Blogging was less popular as a content marketing practice among North American B2C companies last year -- down to 67% from 72% -- according to data cited in an infographic on social media marketing published by law firm Morrison & Foerster.
But for John Delaney, the MoFo partner who co-edits its Socially Aware blog, blogging continues to be a boon to the company’s own B2B practice.
“First, and most importantly, it’s brought in clients,” he says. “We’ve had a number of times where companies that we don’t otherwise work for have essentially cold-called us and said, ‘We read the blog…,’” he says.
And, contrary to what he would have expected, those new clients are mostly large firms -- not emerging tech startups -- concerned about running afoul of best practices. The regulatory landscape for social media remains relatively unclear, he says, so it’s an area Socially Aware’s 31 listed contributors keep a keen eye on.

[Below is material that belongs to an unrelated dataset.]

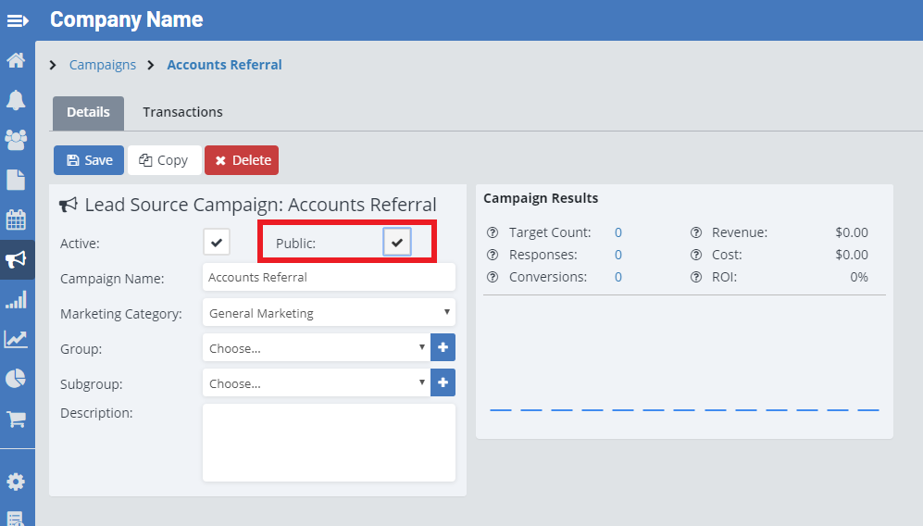Switch to the Transactions tab
Screen dimensions: 923x526
(182, 112)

Socially Aware has also exposed the law firm’s social media practice -- which Delaney runs from New York -- to existing clients for other services. And it has increased awareness of the firm not only within the profession, but also with marketers who normally have no idea of the difference between MoFo and any other AmLaw 100 firm.

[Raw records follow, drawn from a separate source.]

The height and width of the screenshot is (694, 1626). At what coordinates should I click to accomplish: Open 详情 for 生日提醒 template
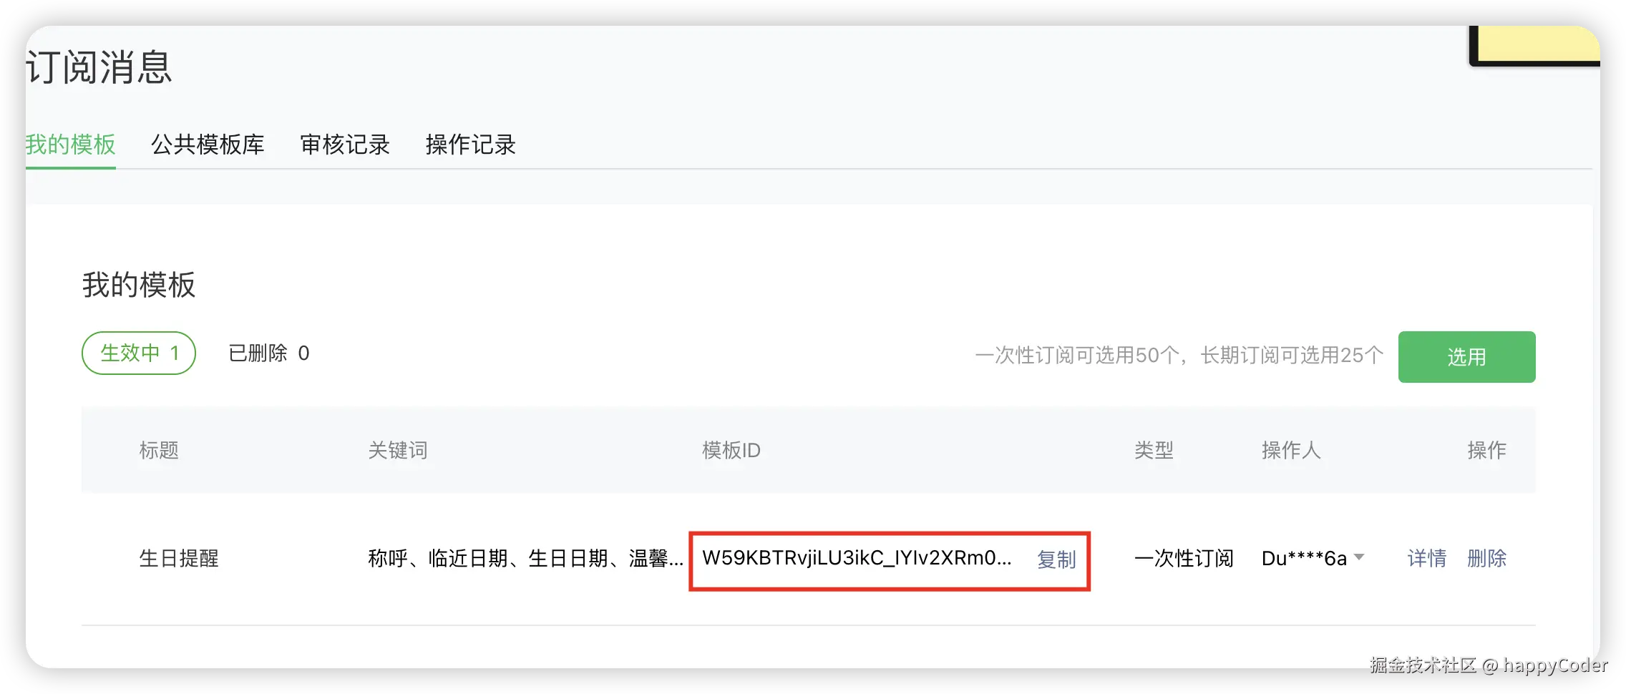[1426, 558]
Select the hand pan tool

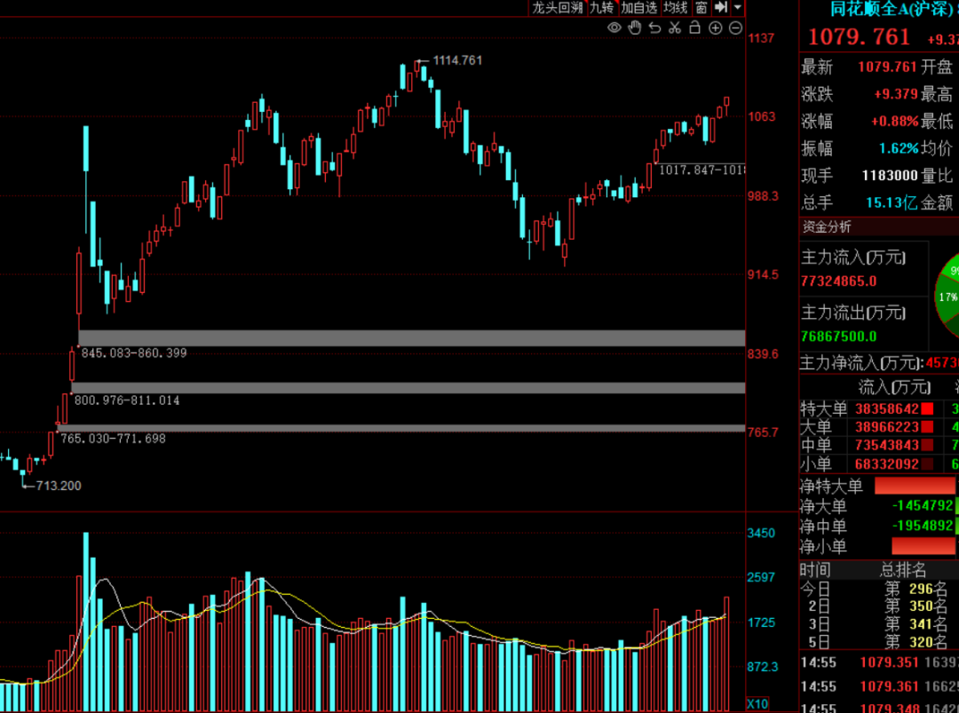[x=635, y=28]
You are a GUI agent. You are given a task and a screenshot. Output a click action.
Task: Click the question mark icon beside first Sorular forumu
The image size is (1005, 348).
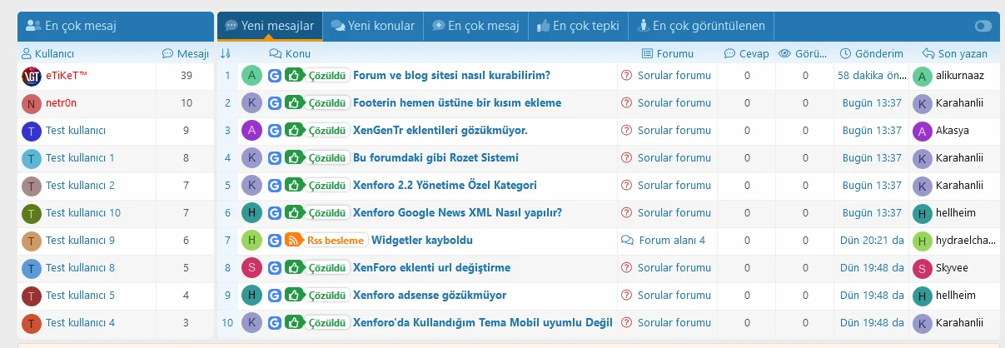[x=626, y=76]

Finally, Delaney says it has made him a better lawyer, by forcing him to keep on top of even seemingly minor developments and cases in the pursuit of material to publish.
Socially Aware is the digital extension of a newsletter Delaney and a former colleague launched in July 2010 after the powers that be at MoFo determined that a blog (Delaney first had to explain what a blog is) might be a little too “risky.” It won a Burton Award, the Pulitzer of the legal writing field, as the best law firm newsletter the following year.
“So the firm called me and said, ‘Hey, we’ve got a great idea. Why don’t we create a blog based on the newsletter?’” Delaney recounts. To be fair, with a couple of exceptions, none of its competitors had a blog four or five years ago, he points out. Most now have at least one; MoFo has several.
“From day one, we didn’t want it to be your father’s law firm newsletter,” Delaney says. Readership for “client alerts” that are written in a “pompous law-review style” tend to hover in the single digits.
So Socially Aware has banned footnotes (except for crediting the sources of the top-line data in its infographics). “On a mobile app, how do you engage with footnotes?” Delaney asks with the incredulous voice of an editor keyed into the fact that 60% of his readership, and growing, is not sitting in front of a PC.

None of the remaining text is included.